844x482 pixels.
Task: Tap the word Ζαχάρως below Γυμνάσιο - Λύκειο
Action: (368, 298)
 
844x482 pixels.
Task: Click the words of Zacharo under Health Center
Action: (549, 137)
# # # # # # #
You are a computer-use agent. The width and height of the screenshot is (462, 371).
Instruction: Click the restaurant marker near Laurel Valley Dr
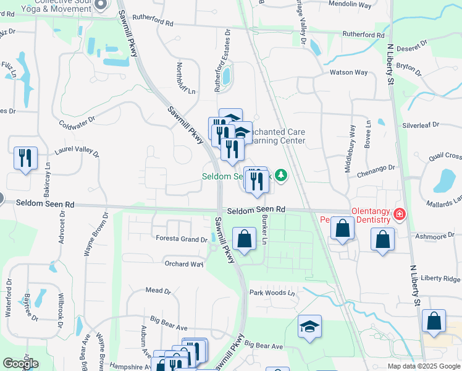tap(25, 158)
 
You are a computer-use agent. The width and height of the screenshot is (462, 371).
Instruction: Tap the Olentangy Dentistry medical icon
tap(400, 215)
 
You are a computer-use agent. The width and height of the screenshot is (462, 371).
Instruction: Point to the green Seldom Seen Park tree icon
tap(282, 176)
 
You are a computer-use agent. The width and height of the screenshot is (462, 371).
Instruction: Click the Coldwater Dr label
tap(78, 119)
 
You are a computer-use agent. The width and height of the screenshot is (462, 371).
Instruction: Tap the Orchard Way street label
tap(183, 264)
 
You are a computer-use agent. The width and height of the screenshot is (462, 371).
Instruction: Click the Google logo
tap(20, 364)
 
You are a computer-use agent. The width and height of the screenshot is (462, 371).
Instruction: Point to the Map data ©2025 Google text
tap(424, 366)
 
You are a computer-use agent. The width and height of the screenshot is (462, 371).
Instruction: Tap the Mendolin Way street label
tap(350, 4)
# # # # # # #
§ Task brief
Pick out and copy each line in the records above that contains the word "label". Match the case exactly.

§ Written response
Instruction: Click the Coldwater Dr label
Instruction: Tap the Orchard Way street label
Instruction: Tap the Mendolin Way street label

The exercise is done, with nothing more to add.